LinuxQuestions.org
Support LQ: Use code LQ3 and save $3 on Domain Registration
Go Back   LinuxQuestions.org > Forums > Linux Forums > Linux - Newbie
User Name
Password
Linux - Newbie This Linux forum is for members that are new to Linux.
Just starting out and have a question? If it is not in the man pages or the how-to's this is the place!

Notices


Reply
  Search this Thread
Old 05-05-2014, 06:15 AM   #1
akhilesh_03
LQ Newbie
 
Registered: Apr 2014
Posts: 23

Rep: Reputation: Disabled
Wink Apache log Analyzer


Hi,

Hi All

I have to monitor Apache servers log.Which open source applications are available??

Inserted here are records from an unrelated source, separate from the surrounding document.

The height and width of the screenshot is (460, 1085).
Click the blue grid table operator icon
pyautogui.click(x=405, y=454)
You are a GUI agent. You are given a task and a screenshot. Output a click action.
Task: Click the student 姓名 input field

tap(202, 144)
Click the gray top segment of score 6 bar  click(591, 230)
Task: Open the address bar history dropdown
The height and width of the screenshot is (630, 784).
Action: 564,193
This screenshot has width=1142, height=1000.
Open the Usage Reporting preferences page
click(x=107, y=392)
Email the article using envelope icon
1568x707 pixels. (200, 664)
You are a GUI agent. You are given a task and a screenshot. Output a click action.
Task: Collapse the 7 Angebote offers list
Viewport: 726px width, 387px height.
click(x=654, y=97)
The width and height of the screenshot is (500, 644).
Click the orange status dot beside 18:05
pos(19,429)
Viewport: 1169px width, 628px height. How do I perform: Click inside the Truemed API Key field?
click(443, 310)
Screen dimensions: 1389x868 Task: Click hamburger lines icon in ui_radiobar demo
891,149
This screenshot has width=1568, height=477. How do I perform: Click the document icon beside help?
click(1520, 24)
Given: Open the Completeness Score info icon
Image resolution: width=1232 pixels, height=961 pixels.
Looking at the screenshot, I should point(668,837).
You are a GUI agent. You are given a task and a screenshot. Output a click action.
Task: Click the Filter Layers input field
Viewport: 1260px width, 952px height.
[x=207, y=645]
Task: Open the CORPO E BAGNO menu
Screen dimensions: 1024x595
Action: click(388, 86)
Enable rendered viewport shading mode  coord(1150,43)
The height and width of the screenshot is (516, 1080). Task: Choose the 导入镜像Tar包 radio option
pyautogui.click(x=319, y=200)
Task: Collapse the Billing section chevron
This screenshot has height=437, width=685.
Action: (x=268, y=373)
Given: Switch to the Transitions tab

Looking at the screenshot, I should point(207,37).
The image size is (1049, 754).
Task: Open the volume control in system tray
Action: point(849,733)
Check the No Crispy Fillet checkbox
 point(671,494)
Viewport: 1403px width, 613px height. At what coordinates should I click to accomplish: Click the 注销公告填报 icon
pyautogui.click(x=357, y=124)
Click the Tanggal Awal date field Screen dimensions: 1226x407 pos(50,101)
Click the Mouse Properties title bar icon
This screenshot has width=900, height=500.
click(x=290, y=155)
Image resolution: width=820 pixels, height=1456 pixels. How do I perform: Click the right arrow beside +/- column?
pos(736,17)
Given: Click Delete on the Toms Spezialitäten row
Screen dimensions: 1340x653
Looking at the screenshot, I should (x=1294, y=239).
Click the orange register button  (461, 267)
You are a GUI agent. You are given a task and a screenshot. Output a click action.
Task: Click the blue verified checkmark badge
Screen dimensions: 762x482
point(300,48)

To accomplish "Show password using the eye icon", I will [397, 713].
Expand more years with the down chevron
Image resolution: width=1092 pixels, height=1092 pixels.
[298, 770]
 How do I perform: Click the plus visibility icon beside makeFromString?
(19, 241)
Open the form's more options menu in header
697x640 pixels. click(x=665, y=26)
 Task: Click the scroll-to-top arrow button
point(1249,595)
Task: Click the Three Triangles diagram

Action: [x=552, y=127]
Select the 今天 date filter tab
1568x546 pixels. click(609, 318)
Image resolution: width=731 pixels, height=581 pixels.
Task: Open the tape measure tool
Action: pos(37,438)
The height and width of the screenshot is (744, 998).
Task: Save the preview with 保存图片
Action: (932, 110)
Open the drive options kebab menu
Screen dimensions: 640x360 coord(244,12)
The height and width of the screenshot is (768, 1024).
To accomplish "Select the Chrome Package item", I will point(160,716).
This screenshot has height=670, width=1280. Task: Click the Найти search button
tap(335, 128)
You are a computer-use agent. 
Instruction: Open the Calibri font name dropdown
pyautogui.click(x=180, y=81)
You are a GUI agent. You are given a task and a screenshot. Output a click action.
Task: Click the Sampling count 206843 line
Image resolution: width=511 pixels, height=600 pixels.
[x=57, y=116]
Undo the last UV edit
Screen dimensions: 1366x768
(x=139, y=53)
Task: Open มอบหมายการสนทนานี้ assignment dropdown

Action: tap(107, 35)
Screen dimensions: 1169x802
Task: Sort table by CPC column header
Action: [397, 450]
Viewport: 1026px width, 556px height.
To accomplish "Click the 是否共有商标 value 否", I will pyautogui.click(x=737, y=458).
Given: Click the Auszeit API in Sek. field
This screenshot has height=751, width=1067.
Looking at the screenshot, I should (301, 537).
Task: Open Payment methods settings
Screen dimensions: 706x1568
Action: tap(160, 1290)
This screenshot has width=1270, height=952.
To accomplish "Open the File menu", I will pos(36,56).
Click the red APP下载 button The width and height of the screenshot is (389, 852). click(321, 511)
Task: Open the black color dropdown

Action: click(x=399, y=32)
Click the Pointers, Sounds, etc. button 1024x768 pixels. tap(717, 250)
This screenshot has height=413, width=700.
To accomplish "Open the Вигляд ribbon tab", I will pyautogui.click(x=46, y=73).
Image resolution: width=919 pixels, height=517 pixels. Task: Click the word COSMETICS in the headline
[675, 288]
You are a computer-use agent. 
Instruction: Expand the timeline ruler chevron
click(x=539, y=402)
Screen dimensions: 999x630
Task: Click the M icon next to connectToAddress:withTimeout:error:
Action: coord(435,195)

Also if a particular predefined match is found in the log file then it should send alert also via mail.

Thanks in advance

Thanks
 
Old 05-05-2014, 06:26 AM   #2
descendant_command
Senior Member
 
Registered: Mar 2012
Posts: 1,385

Rep: Reputation: 354Reputation: 354Reputation: 354Reputation: 354
From your minimal description it's very hard to tell what you are trying to do, but it sounds like fail2ban will do what you want.
 
Old 05-05-2014, 07:05 AM   #3
Rawcous
Member
 
Registered: Jan 2014
Location: Farnborough, Hampshire - UK
Distribution: Previously 2 * Fedora 18 Servers -> 2 * CentOS 6.7 + random distro testing
Posts: 96

Rep: Reputation: Disabled
Hello akhilesh_03,

If you are simply trying to monitor & proactively block attempted web-server intrusions then as descendant_command indicates then fail2ban is probably what you are after: http://www.fail2ban.org/wiki/index.php/Main_Page You will probably by default find the package in your distro's repository.

If you wish to analyse your website activity in terms of the pages visited,etc.then awstats is the tool for you: http://awstats.sourceforge.net/ It's a great tool that I personally use on my webserver. It provides you with information such as the following:

1. The IP address of the visitor
2. The pages accessed by the visitor
3. The operating system /browser / search engine used by the visitor
4. HTTP status codes


If either of the above is not what you are after then please provide my details.

Regards,

Rich
 
Old 05-06-2014, 12:34 AM   #4
akhilesh_03
LQ Newbie
 
Registered: Apr 2014
Posts: 23

Original Poster
Rep: Reputation: Disabled
Hi,

Thanks Rawcous and descendant_command for your reply.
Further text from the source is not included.